Recovered by Syrian troops, they had been badly disfigured with what appeared to be hammer blows and are perhaps the only such artefacts to leave the desert site without being stolen.
Modern technology aided their saving, which is also being seen as a tribute to Khaled al-Assad, the former head of antiquities at Palmyra, murdered by Isis fighters in 2015, at the age of 82.
"This is an example of an issue we hold dear: that of cultural diplomacy, the fact that culture can be an instrument for dialogue between people, even when circumstances are difficult," Italian culture minister Dario Franceschini said on Thursday.
Culture Minister Dario Franceschini looks at one of the busts. Photo: Alberto Pizzoli/AFP
Isis jihadists seized Palmyra in May 2015 and began to systematically destroy the city's monuments and temples, while also looting its many archeological treasures.
They were driven out in March 2016 but recaptured the town last December. Although the precise date of its founding is unknown, Palmyra's name is referred to on a tablet dating from the 19th century BC as a stopping point for caravans between the Mediterranean and the east.
Known to Syrians as the "Pearl of the Desert", Palmyra boasted temples, colonnaded alleys and elaborately decorated tombs that were among the best preserved classical monuments in the Middle East, before their wanton destruction.
Hundreds of important heritage sites have been sacked or destroyed during the five-year conflict, including the first-century temples of Bel and Baalshamin in Palmyra.
One of the restored busts. Photo: Alberto Pizzoli/AFP
The two funeral busts, which are to be returned to Syrian authorities by the end of the month, were recovered by regime soldiers when they initially retook Palmyra.
They had been badly disfigured by hammers, said former Rome mayor Francesco Rutelli, who promoted the restoration through his "Incontro di Civilta" (Meeting of Civilizations) association.
The restoration work is completely reversible. Photo: Alberto Pizzoli/AFP
The busts "are probably the only works of art taken from the Syrian conflict zone that weren't stolen", Franceschini told reporters during a showing at Italy's Superior Institute for Conservation and Restoration.
The busts, of a man and a woman, date to the second and third centuries and were brought to Lebanon before being transferred to Rome, Rutelli said.
A closer look at the damage. Photo: Alberto Pizzoli/AFP
He also rejected critics who have denounced the idea of working with the regime of Syrian President Bashar al-Assad while the war in the country rages.
"This gesture has no element of political support on our part.

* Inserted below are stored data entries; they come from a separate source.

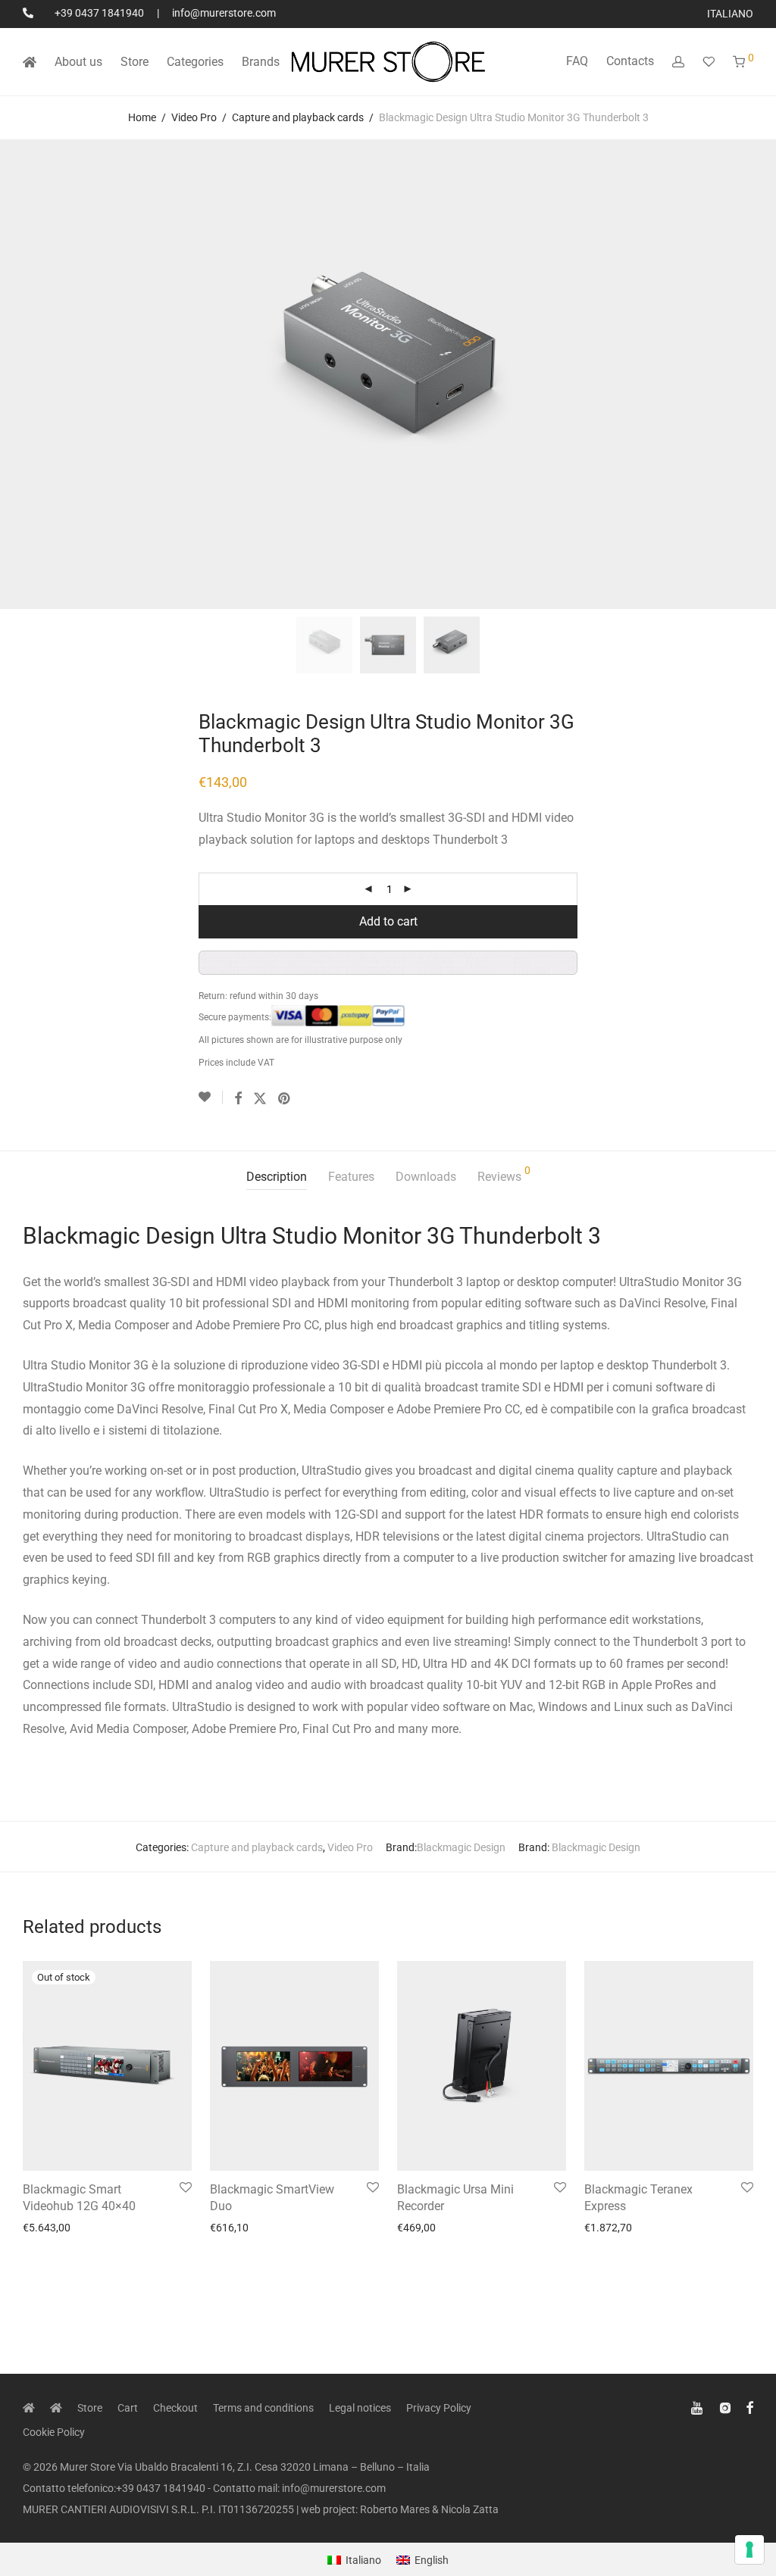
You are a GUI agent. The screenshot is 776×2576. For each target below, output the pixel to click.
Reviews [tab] (503, 1174)
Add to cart (388, 921)
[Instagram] (725, 2407)
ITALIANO (730, 13)
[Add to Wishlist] (211, 1097)
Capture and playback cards (298, 117)
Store (134, 62)
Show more (44, 2228)
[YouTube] (698, 2407)
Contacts (630, 61)
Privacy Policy (438, 2408)
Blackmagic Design (461, 1847)
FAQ (577, 61)
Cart (127, 2408)
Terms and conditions (263, 2408)
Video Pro (194, 117)
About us (78, 62)
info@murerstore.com (224, 13)
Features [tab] (351, 1176)
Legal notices (360, 2408)
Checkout (175, 2408)
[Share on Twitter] (260, 1099)
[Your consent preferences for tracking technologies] (749, 2549)
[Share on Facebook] (238, 1099)
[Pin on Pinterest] (285, 1099)
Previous (25, 374)
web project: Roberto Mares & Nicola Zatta (400, 2509)
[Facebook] (749, 2407)
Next (750, 374)
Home (142, 117)
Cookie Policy (54, 2432)
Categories (195, 62)
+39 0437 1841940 (99, 13)
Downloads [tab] (426, 1176)
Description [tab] (276, 1176)
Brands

Italy has done it, and will do it, for any country that asks," Rutelli said, noting that the restoration was also a tribute to the late head of antiquities Assad.
Before his death, the octogenarian "managed to hide hundreds of works of art, but not these two busts, which fell into Isis hands", Rutelli said.
A team of five specialists worked on the restorations for a month, focusing in particular on the faces.
Some of the equipment used in the restoration project. Photo: Alberto Pizzoli/AFP
On one, the upper part of the face had been destroyed, but the team managed to recreate the missing portion using a synthetic nylon powder and a 3-D printer, a technique that had never been used for such a restoration.
The new piece was attached to the bust with powerful magnets, "which makes it completely removable, in line with the principle that all restoration work must be completely reversible", said Antonio Iaccarino, one of the restorers.
"What Isis has destroyed, we have rebuilt," he said. "Through culture, we also wage an ideological battle."